Mauro Colagreco, chef du Mirazur à Menton, en France, a été désigné «cuisinier de l'année» par l'édition 2009 du guide gastronomique GaultMillau France, à paraître jeudi.

Mauro Colagreco croit au pouvoir des fleurs, celles de son jardin où ce jeune chef italo-argentin installé à Menton (Côte d'Azur) et désigné lundi «cuisinier de l'année» par l'édition 2009 du guide culinaire GaultMillau, puise l'inspiration d'une cuisine inventive, l'une des plus en vue du moment.

En 2007, le GaultMillau l'avait déjà distingé en le proclamant «révélation de l'année». Son restaurant «Le Mirazur», ouvert depuis quelques mois, avait alors décroché sa première étoile faisant de lui le seul chef argentin auréolé d'une telle distinction.

Ce natif de La Plata mesure le chemin parcouru depuis l'époque, pas si lointaine, où il se débattait avec les chiffres dans le cabinet d'expert-comptable de son père, cherchant sa voie.

La cuisine s'est imposée. La France apparaissait comme le passage obligé: «J'ai hésité avec l'Espagne, pour la langue, et à cause du "phénomène" Ferran Adria (le cuisinier catalan connu mondialement). Mais la France restait la référence pour l'acquisition des bases classiques», explique cet homme à l'accent chaleureux.

Admis au lycée hôtelier de La Rochelle, Mauro Colagreco ne s'y attarde pas: au terme d'un premier stage de quatre mois chez Bernard Loiseau, ce dernier lui propose de continuer son apprentissage à ses côtés. Il restera dans la prestigieuse maison jusqu'au suicide du chef, en 2003.
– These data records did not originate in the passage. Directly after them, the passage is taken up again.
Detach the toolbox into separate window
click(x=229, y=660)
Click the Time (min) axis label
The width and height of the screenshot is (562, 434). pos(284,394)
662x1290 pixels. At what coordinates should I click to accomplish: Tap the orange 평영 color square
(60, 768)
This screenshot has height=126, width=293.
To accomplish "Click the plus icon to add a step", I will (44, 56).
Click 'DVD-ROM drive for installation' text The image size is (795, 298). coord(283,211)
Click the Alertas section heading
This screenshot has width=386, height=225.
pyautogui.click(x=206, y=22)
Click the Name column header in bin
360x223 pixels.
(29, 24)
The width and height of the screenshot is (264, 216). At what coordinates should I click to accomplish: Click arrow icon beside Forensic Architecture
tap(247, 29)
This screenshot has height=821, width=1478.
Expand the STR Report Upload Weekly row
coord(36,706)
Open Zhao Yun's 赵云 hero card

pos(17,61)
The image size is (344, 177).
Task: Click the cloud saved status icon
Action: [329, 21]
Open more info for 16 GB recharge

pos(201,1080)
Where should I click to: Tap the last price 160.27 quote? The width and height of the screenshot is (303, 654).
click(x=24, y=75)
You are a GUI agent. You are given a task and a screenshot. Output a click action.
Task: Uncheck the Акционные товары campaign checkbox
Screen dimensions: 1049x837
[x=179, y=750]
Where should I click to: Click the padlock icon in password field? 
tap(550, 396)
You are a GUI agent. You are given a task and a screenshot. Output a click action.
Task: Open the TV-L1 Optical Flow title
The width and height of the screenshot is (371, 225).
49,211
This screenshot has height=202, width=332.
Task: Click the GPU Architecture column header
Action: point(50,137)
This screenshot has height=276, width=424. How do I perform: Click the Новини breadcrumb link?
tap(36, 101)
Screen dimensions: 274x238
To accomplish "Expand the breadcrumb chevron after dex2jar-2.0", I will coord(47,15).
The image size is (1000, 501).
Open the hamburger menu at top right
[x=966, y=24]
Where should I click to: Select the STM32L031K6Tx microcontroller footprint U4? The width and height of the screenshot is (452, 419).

D'autres maîtres suivent. Auprès de chacun, le jeune homme ajoute une petite pierre à son édifice: «passion et raffinement de modes de cuisson» chez Loiseau, «créativité permanente, sublimation du légume» chez Alain Passard, «perfection et rigueur absolues» chez Alain Ducasse, au Plaza Athénée à Paris.

Mauro Colagreco maîtrise désormais son solfège. Reste à trouver la scène idéale pour composer. L'Espagne, une fois encore, le tente. De nouveau, la France le rattrape par la manche lorsqu'une connaissance lui fait découvrir le Mirazur, une villa contemporaine suspendue entre ciel et mer, à la sortie de Menton.

Faire revivre cette table, fermée depuis trois ans après avoir connu un sort contrasté sous la férule de Jacques Chibois, n'est pas un mince pari. Mais certains signes ne trompent pas: l'Italie, terre des ancêtres du jeune chef, est à quelques mètres du restaurant; dans le jardin, des jacarandas flamboyants le renvoient aux images de sa jeunesse argentine. Mauro Colagreco se lance.

«Au départ, j'avais en tête trois, quatre cartes par saison que je me voyais développer ici. J'ai tout jeté à la poubelle dès que j'ai mis un pied dehors».

Dehors, ce sont des parfums entêtants et une nature luxuriante qui affolent les sens. Mauro Colagreco apprend à se perdre dans les jardins de ce bout de Côte d'Azur, d'où il ramène herbes et fleurs sauvages.

Confiés à son talent, menthe, bourrache, fleur de roquette, oxalys acidulé, enfièvrent un carpaccio de maquereau, une bouchée d'écrevisse, des tripes de cabillaud.

Depuis cette année, il regarde pousser dans son potager une vingtaine de variétés de tomates, cinq sortes de courgettes, des aubergines, des piments, plantés avec l'aide d'une botaniste neo-zélandaise et qu'il travaille à différents stades de maturation.

«Ce potager est mon petit "chouchou", j'aimerais l'agrandir au point d'être autonome. Le contact avec la terre est un moment de réflexion dans ma journée et une forme de devoir pour un chef: celui de conserver et transmettre».